Computed Stack Rank of Risks

We took the information above and rearranged the risks based on a severity level to a new spreadsheet called the Risk Stack Rank. This is how we can calculate and provide a data-driven context on how we stand today vs our current SLO defined.

Let’s have a look at the computed stack rank of risks below:
Computed stack rank of risks

In the sheet above, we can see that our risks are populated and arranged by bad minutes per year. The most bad minutes per year will be considered as the highest risk

Risk Stack Rank has multiple components to look for:

Target Availability
The desired availability in percentage.

Budget (m/yr)
The total error budget available, measured in minutes per year (m/yr), which represents the maximum allowable downtime while still meeting the target availability.

Accepted (m/yr)
The amount of downtime already allocated for various known risks in minutes per year.

Unallocated Budget (m/yr)
The portion of the error budget that remains uncommitted after accounting for known and accepted risks.

Threshold of unacceptability for an individual risk (% of error budget)
A limit that defines how much of the total error budget a single risk can consume.
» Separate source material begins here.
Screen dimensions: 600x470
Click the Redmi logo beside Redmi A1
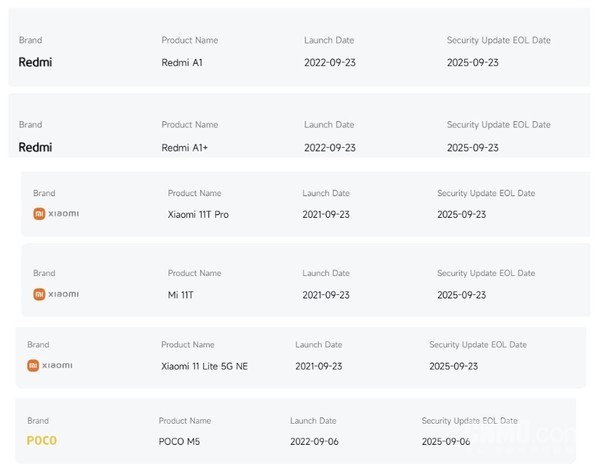[x=35, y=62]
Too Big Threshold (m/yr) – for a single risk
The absolute upper limit for the amount of downtime a single risk can be responsible for. If the expected impact of a risk exceeds this threshold, the risk is deemed "too big" and must be mitigated, as it could jeopardize the ability to meet the SLO.
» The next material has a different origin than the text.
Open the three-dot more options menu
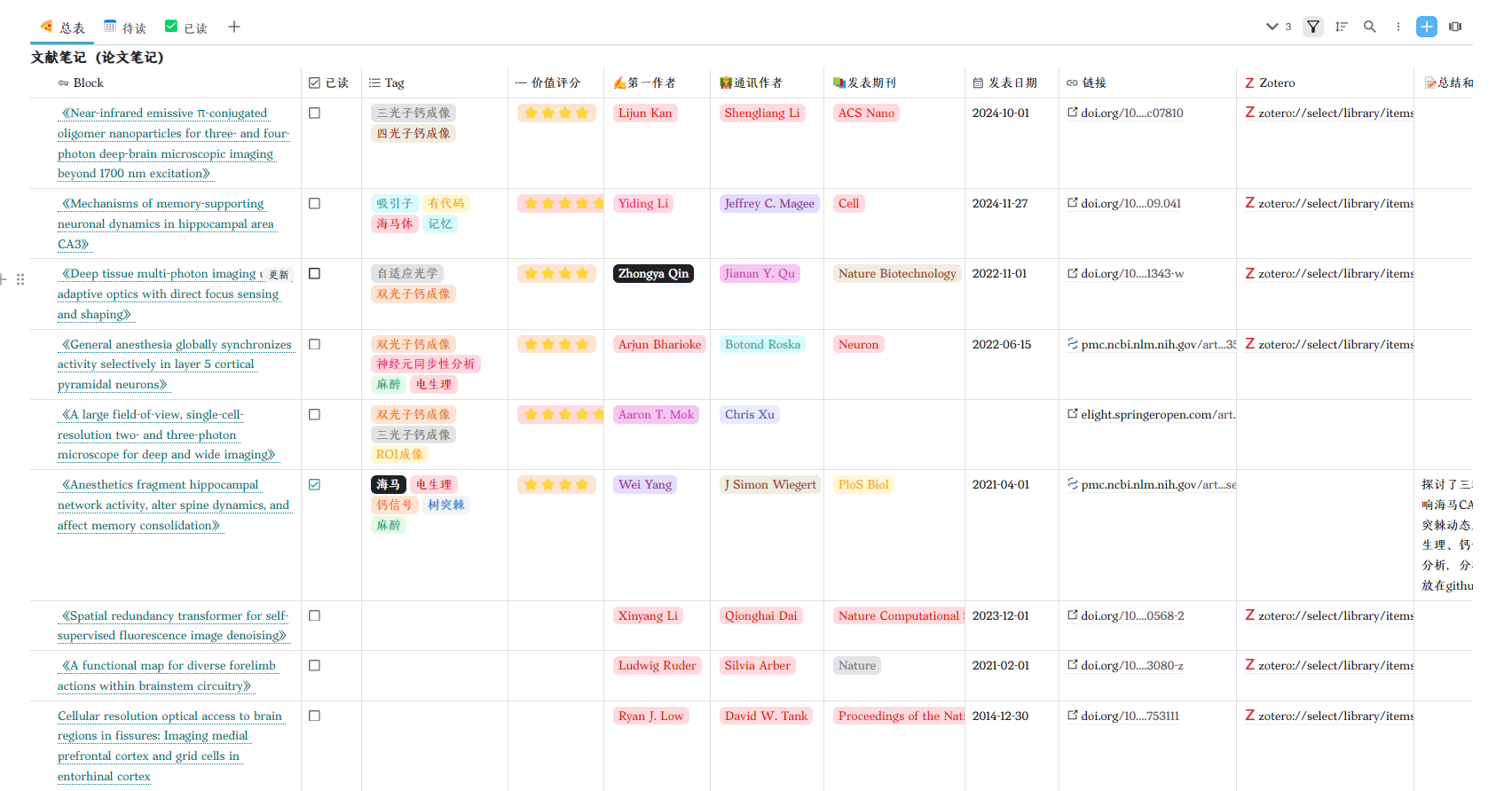Screen dimensions: 1512x791 [1398, 27]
In terms of the colored cell, below are the explanation of it:
Cell colors definition

Red – this risk is unacceptable, as it falls above the acceptable error budget for a single risk.
Amber – this risk should not be acceptable, as it’s a major consumer of our error budget and therefore, needs to be addressed.
Green – this is an acceptable risk. It's not a major consumer of our error budget, and in aggregate, does not cause our application to exceed the error budget.
Blue – this risk has been accepted to fit within our error budget. Accepting a risk means planning not to fix it and taking the outage and corresponding hit on the error budget.
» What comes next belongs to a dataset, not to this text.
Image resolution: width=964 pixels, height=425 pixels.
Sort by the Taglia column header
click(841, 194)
Understanding Risk Stack Rank in Practice

Remember the risks that we have entered in the Risk Catalog together with its metrics? This Risk Stack Rank calculates the risks and rank it according to bad mins/year.

In this subsection, assume that we want to have a 3-nines availability target (99.9%), we have 2 red-shaded (unacceptable) risks and the others are green-shaded (acceptable) risks.

Image description

Let's see some scenarios below to see it in action.

Accepting a Risk that is in Red or Amber-shaded

Say that our threshold of unacceptability for an individual risk is 25% of the error budget.

Image description

We can see from above that accepting “Third-party dependencies failure” causes green-shaded risks to turn into amber-shaded risks (should not be accepted). This happens due to the accepted risks already consuming a number of error budgets, causing other risks to impose danger to our error budget.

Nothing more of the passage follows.